(Beginning of WORKING DATA)
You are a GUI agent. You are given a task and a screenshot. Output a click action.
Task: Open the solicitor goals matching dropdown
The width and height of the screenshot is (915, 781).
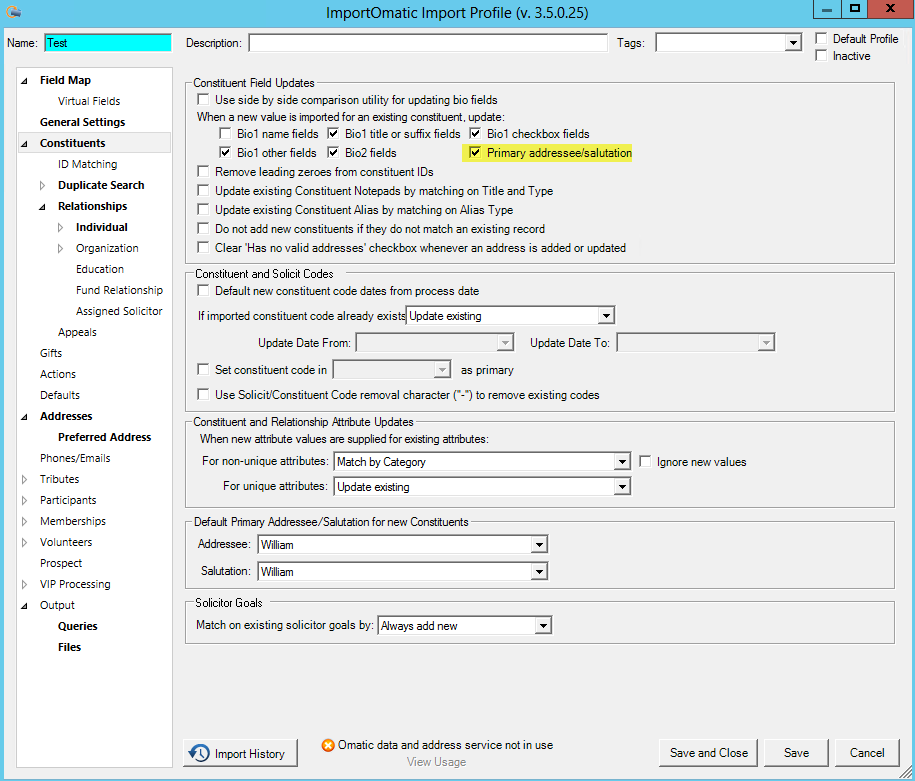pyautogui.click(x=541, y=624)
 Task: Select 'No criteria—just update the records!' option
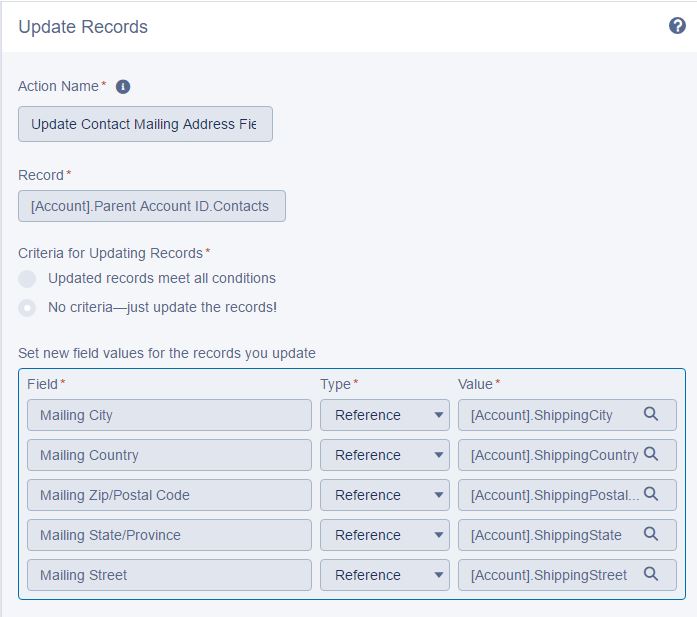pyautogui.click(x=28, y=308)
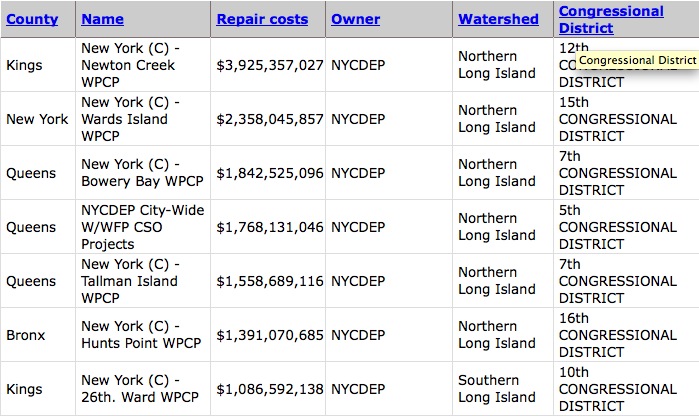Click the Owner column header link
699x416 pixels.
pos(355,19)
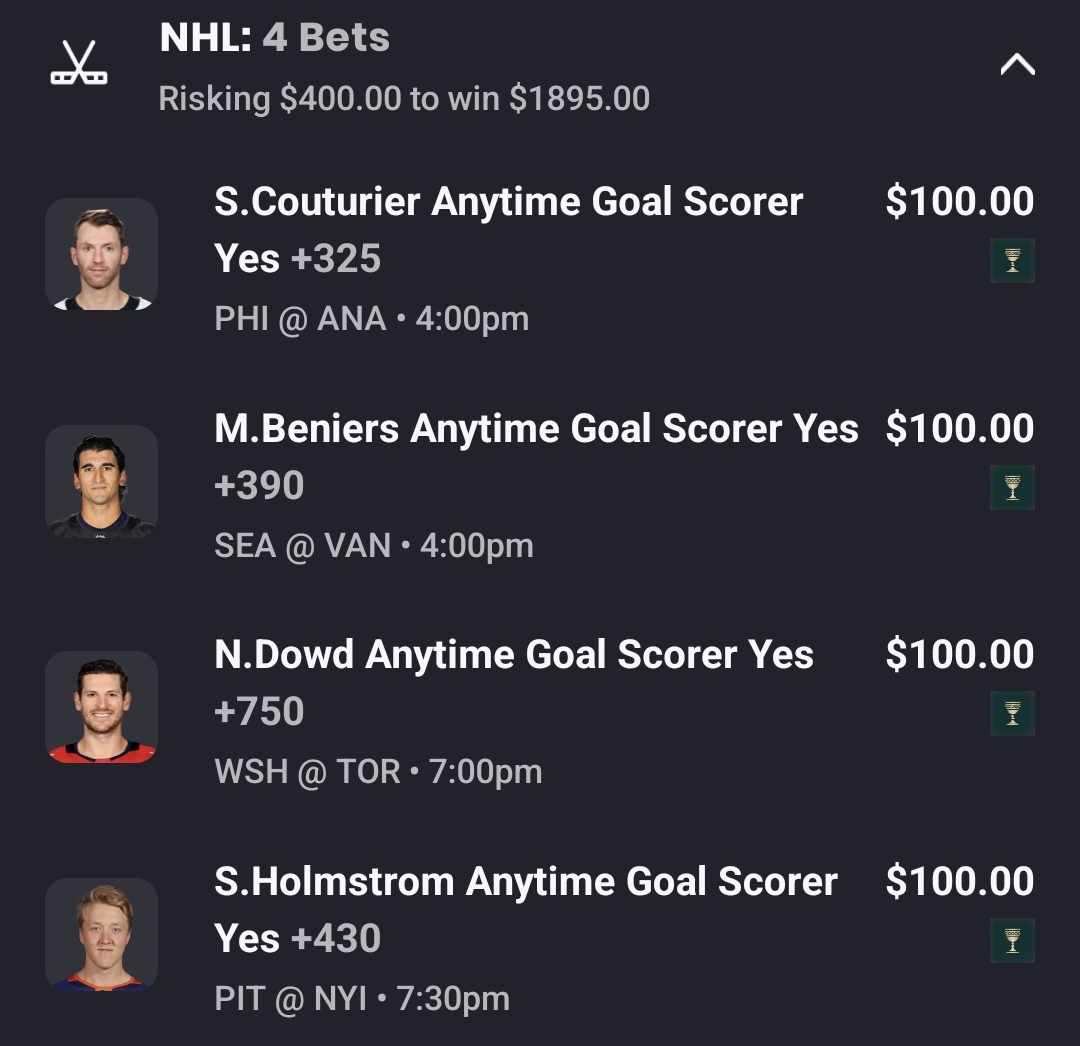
(End of WORKING DATA)
Return the data verbatim, leaving out the pictures it holds.

You are a GUI agent. You are given a task and a screenshot. Output a click action.
Task: Open the solicitor goals matching dropdown
The width and height of the screenshot is (915, 781).
pyautogui.click(x=541, y=624)
 Task: Select 'No criteria—just update the records!' option
pyautogui.click(x=28, y=308)
Click the Owner column header link
699x416 pixels.
pos(355,19)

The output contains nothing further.